Now we want to interact with the form. Let's go ahead and identify all the elements with the form. So how are we going to locate the username?

So, here's the user name, which has an ID, fantastic. ID is one of the best locators to use because they are unique.

Alright, so I've located all our fields we need to interact with the page.

            var userNameField = _driver.FindElement(By.Id("user-name"));
            var passwordField = _driver.FindElement(By.Id("password"));
            var loginButton = _driver.FindElement(loginButtonLocator);

And now we just simply have to interact with them. So, let's do that.

            userNameField.SendKeys("standard_user");
            passwordField.SendKeys("secret_sauce");
            loginButton.Click();

Here what we've done is, used the userNameField and we're using the SendKeys method from Selenium to type in the username. Then we're using the passwordField to type in the password. And then we're using the loginButton that we've located previously and we're clicking. And that will allow us to login.

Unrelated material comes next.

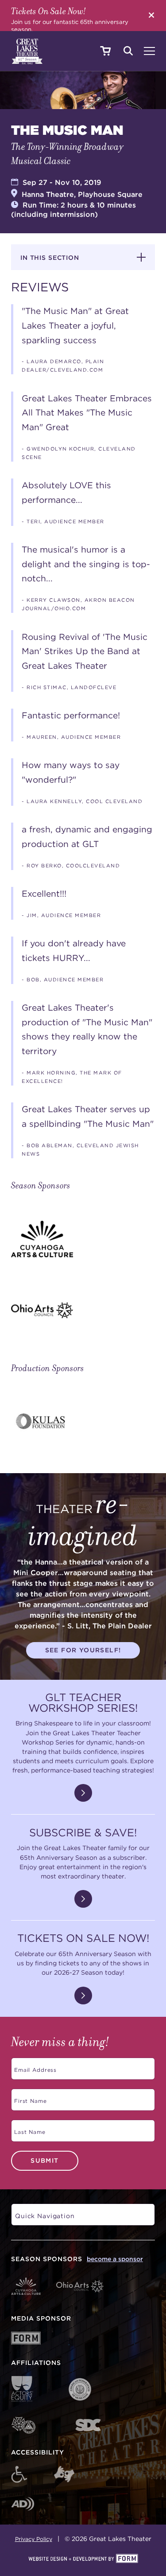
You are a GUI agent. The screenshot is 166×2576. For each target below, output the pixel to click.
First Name (28, 2098)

And there's one more step left that we want to make sure and that we are successfully logged in. Let's go ahead and implement that as well. The final step is we just need to validate that we're logged into the correct page, right? Let's go ahead and do that.

Let's see how that works once we're logged in. What happens? Well we're actually redirected to this URL — https://www.saucedemo.com/inventory.html — so I'm just going to use that. Here is where our beautiful assertion comes in. We can use the Assert class. So, with this assertion, we're just going to Assert that our URL contains inventory.html, and we're going to check that this statement is true.

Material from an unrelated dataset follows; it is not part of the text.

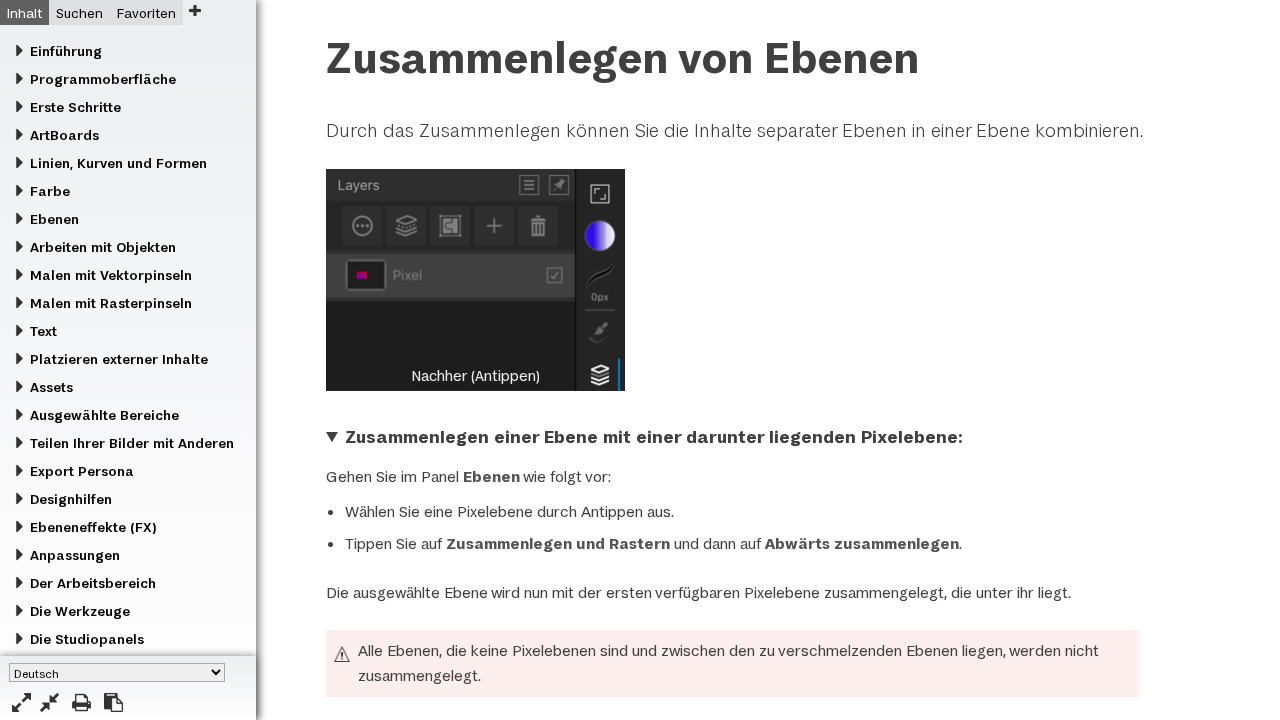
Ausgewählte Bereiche (104, 415)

            Assert.IsTrue(_driver.Url.Contains("inventory.html"));

The reason why I didn't want to put the whole URL in there, because I don't like to tie it into an environment. Because if you're using dev, test, or prod, the domain part might be different. That's changing so you don't want to tie that. But if it contains inventory.html in the URL, that is sufficient enough for me to know that we are at the correct page.

Let's give this a run and see what happens. Success. Our test is passing which is amazing.

One other recommendation I like to make, which whenever we're doing test automation, especially with UI, we don't always do is, make sure your test will actually fail. So, if I do something like this — inventorys.html — our test should fail.

Congratulations, you've just written your very first automated Selenium test using .NET Core in Visual Studio.

Give yourself a pat on the back. You certainly deserve it.